**Given information**
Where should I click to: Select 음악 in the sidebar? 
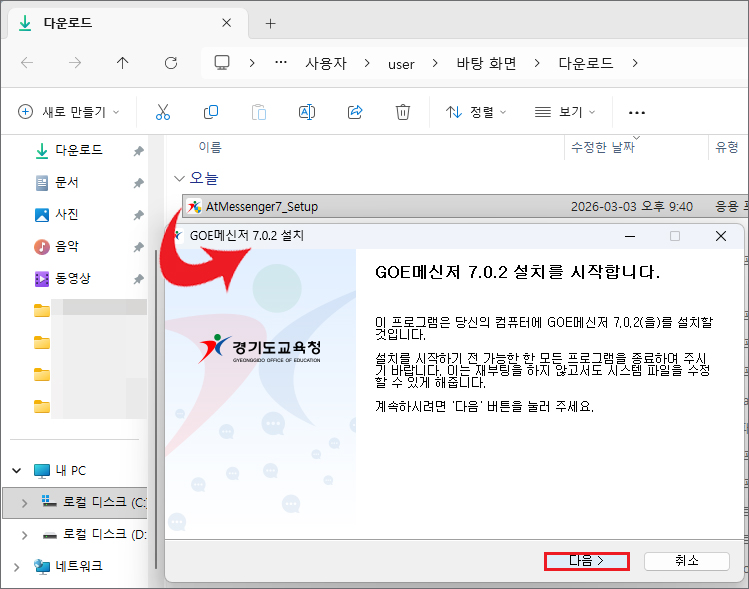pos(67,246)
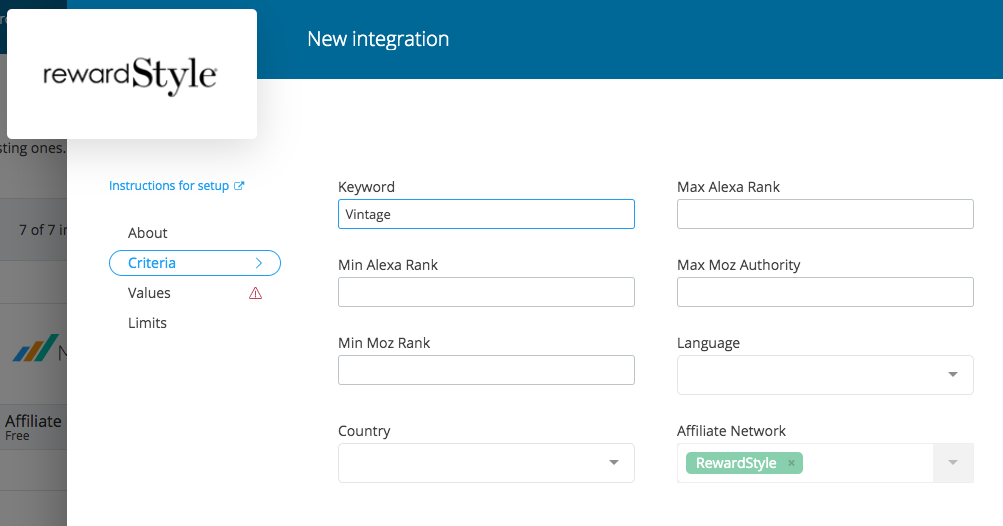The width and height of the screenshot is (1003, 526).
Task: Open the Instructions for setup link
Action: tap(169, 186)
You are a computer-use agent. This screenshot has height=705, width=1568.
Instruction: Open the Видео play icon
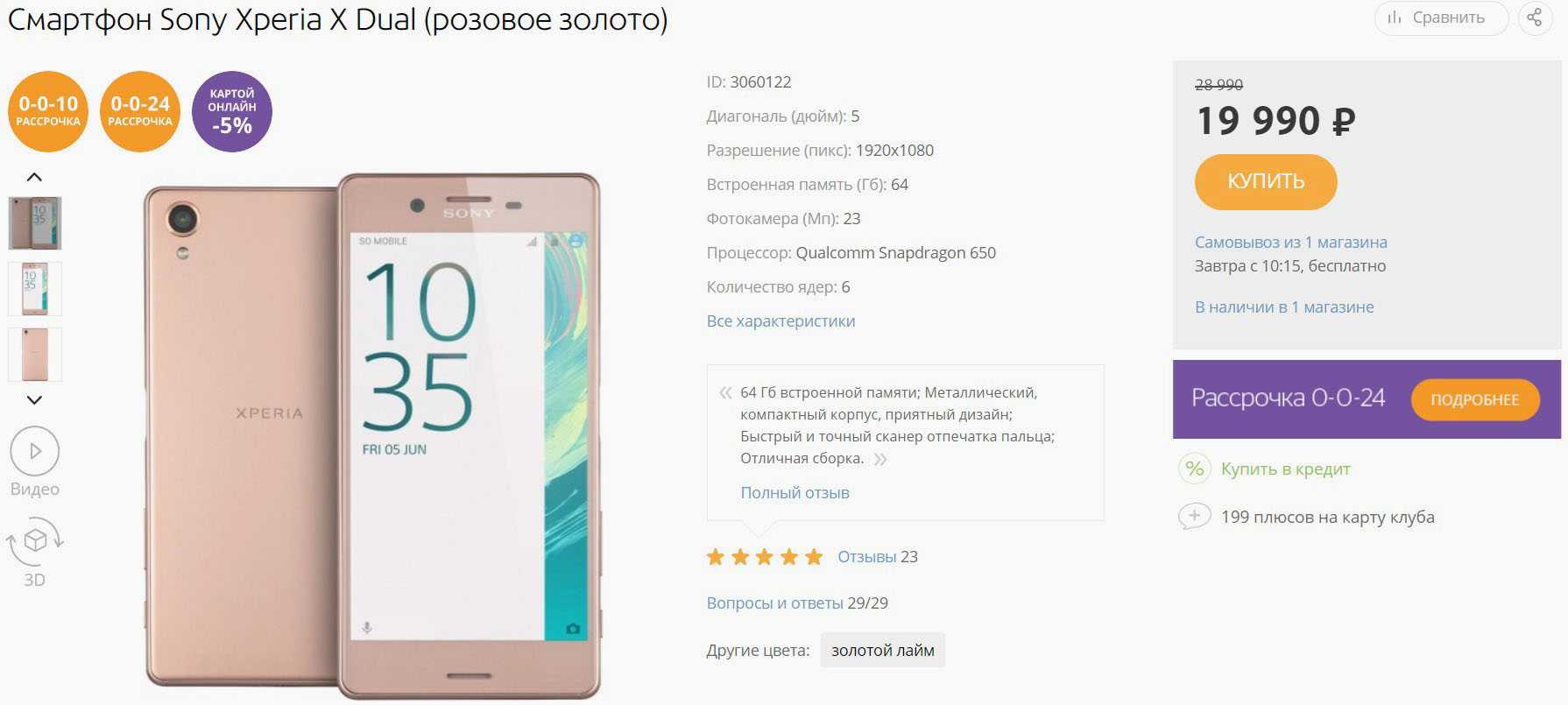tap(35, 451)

* * *

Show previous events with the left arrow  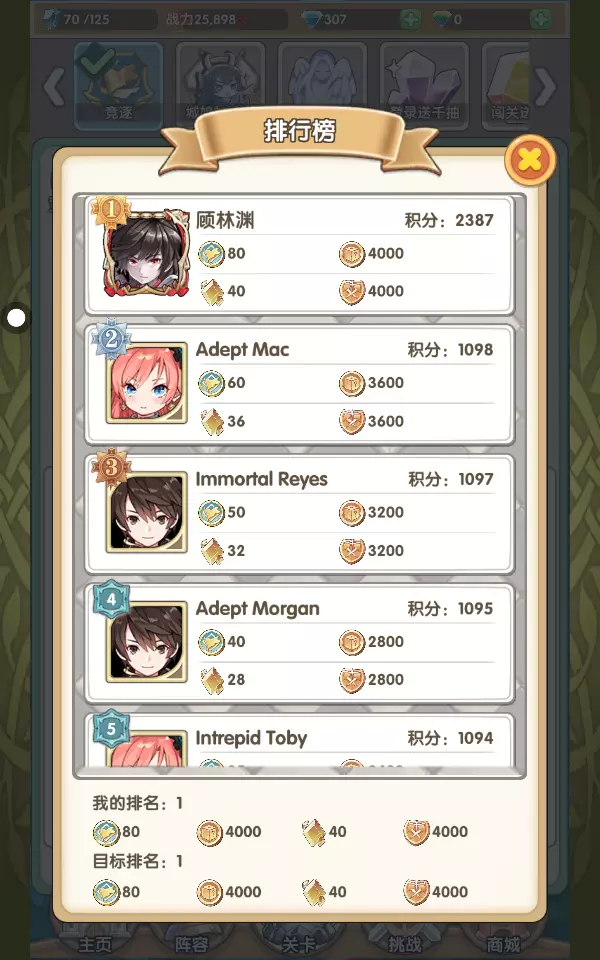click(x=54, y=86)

...

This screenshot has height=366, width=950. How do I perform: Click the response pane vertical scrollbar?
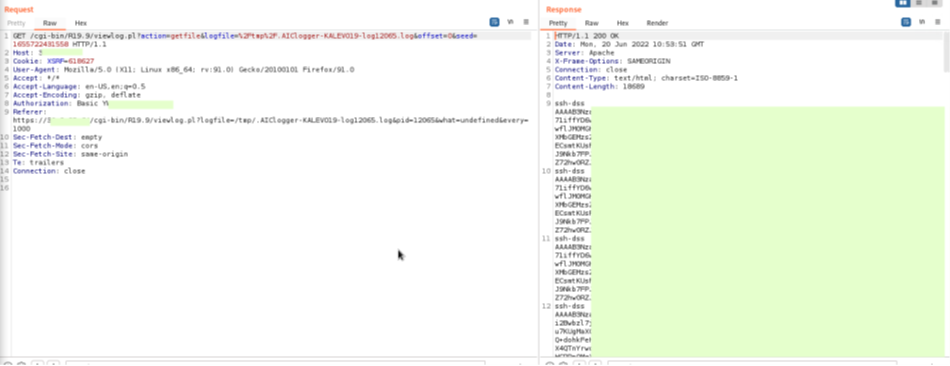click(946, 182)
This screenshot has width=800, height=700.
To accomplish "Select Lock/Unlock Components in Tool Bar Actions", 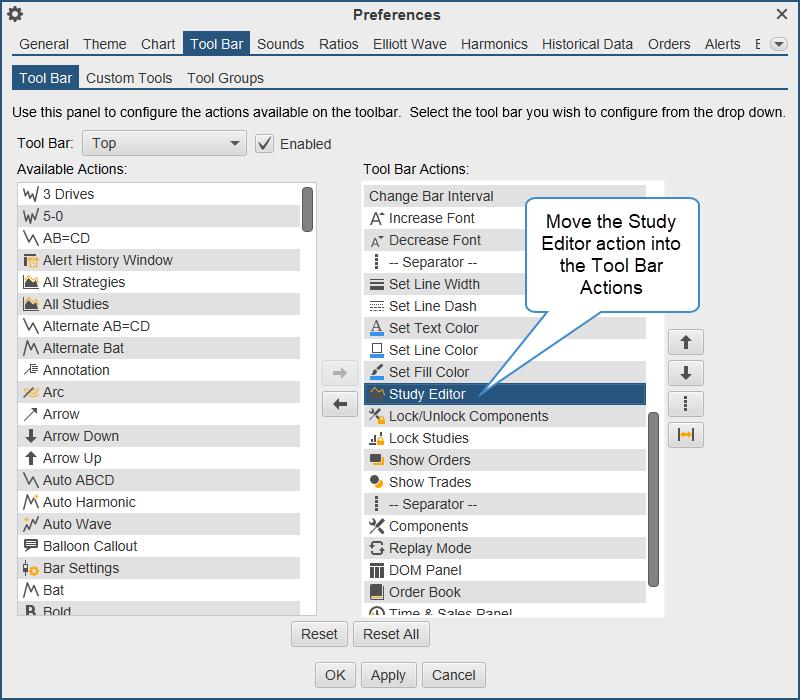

**Task item**
In the records above, everything from the line with "This screenshot has height=366, width=950." down to the line with "Lock/Unlock Components in" must be duplicated exactly, both lines kept. Leave no pictures in.

**Task solution**
This screenshot has height=366, width=950. How do I perform: Click the response pane vertical scrollbar?
click(946, 182)
This screenshot has width=800, height=700.
To accomplish "Select Lock/Unlock Components in Tool Bar Actions", 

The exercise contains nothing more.